Element lookup records:
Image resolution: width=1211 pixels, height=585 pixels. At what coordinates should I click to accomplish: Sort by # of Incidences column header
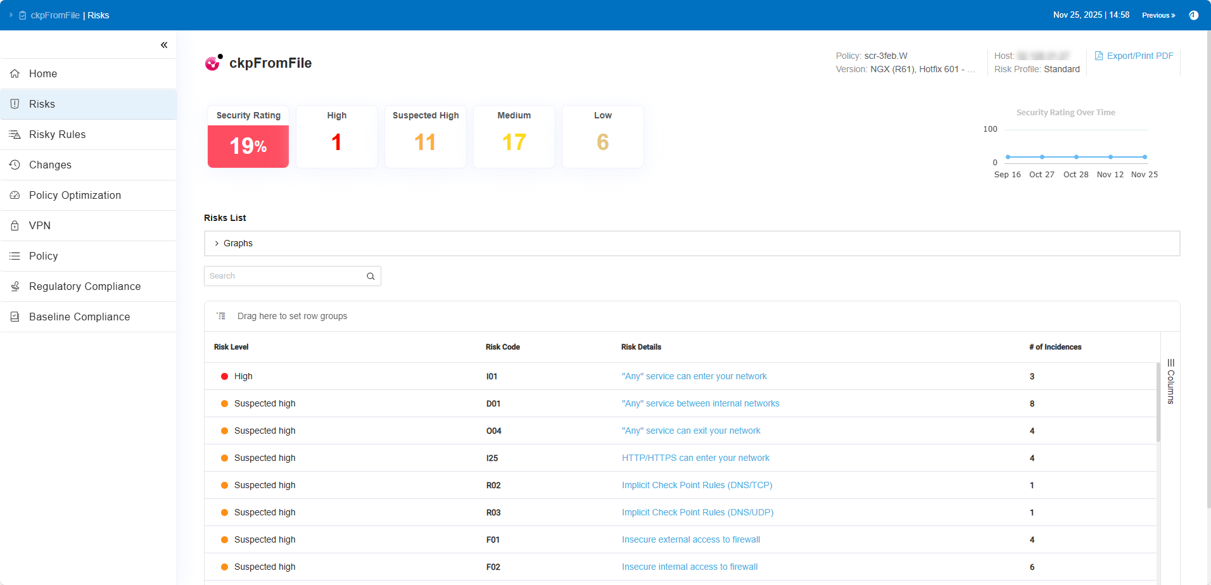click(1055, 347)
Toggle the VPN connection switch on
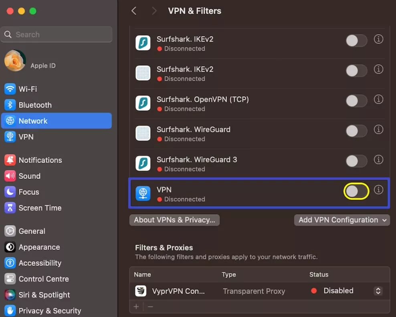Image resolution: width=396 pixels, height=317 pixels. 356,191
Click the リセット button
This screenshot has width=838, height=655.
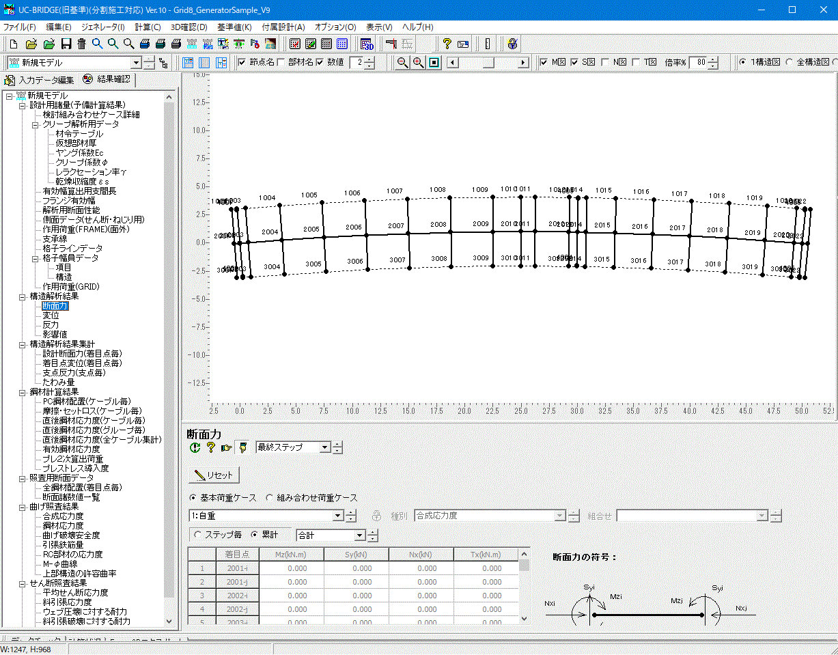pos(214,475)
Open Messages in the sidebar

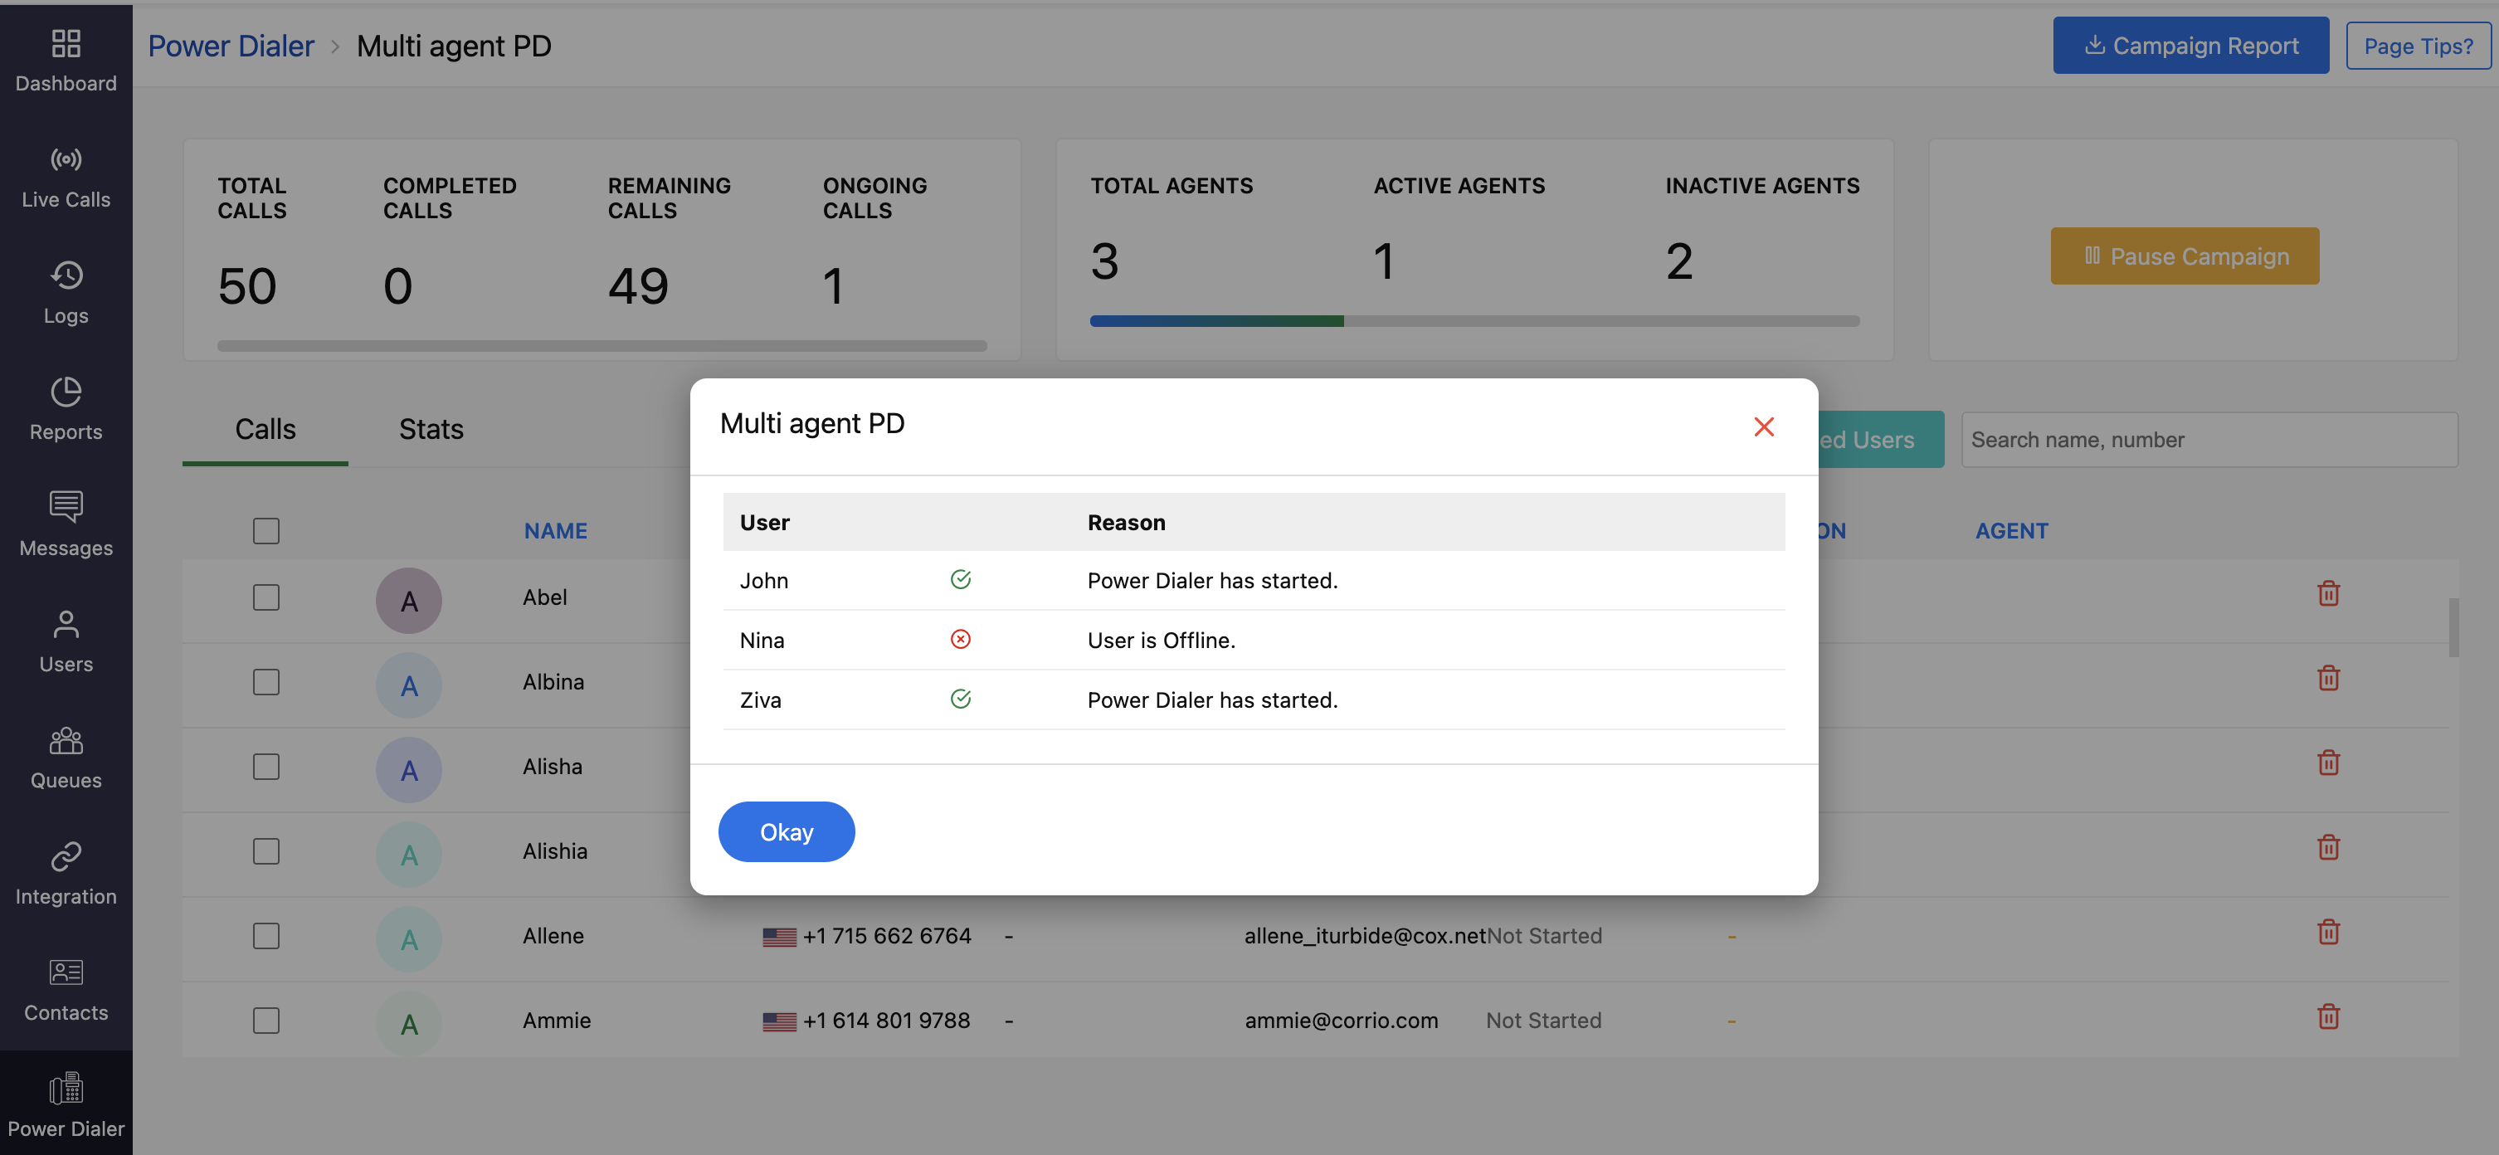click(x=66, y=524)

...

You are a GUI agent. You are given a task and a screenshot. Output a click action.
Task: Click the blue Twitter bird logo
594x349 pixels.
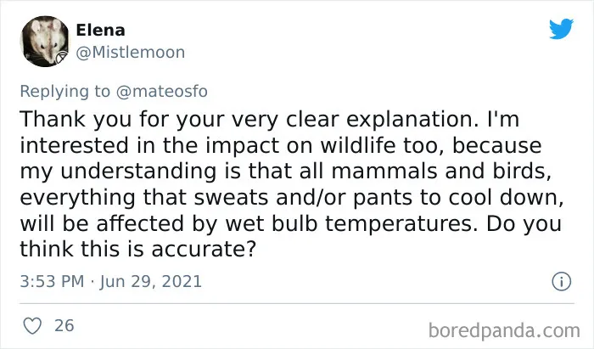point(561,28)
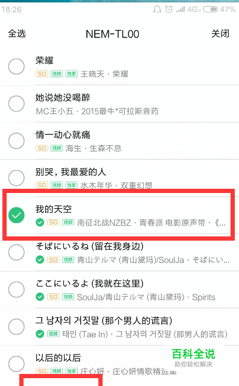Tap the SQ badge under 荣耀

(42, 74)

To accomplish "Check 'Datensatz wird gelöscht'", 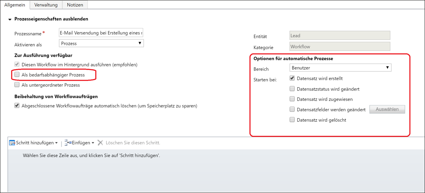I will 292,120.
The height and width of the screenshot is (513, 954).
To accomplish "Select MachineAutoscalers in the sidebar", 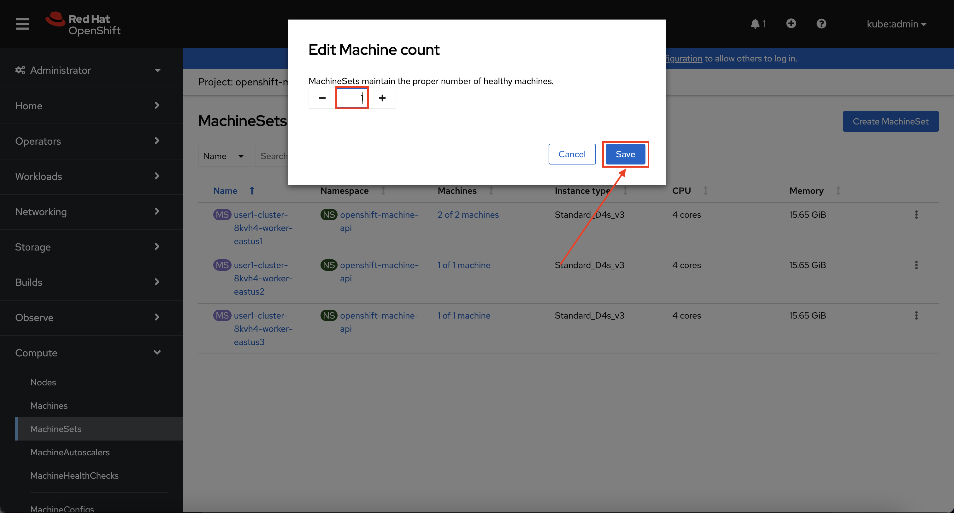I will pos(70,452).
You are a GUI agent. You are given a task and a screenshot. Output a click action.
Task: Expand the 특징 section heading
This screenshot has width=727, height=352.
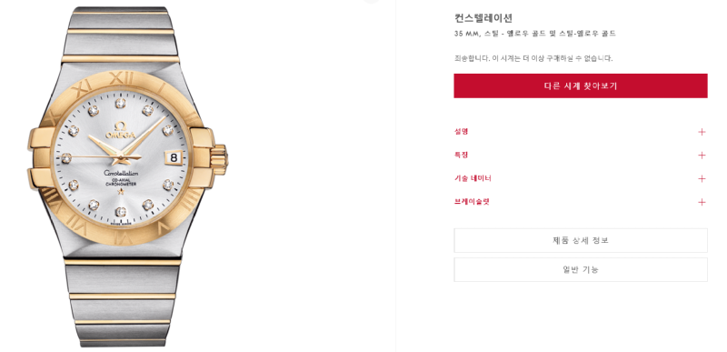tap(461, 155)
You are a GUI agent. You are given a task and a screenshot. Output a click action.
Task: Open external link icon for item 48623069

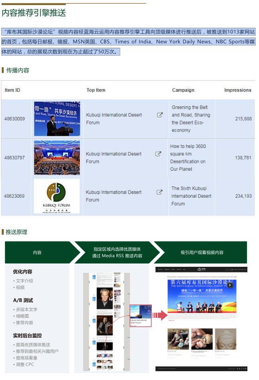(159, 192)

• **Work required**:
Please copy the records word for word, everything from the line containing "Toggle the VPN connection switch on" down to the line containing "click(x=66, y=524)", including both of those lines. Leave the pictures out of your copy.

• **Written response**:
Toggle the VPN connection switch on
Image resolution: width=396 pixels, height=317 pixels. 356,191
Click the リセット button
This screenshot has width=838, height=655.
pos(214,475)
Open Messages in the sidebar

click(x=66, y=524)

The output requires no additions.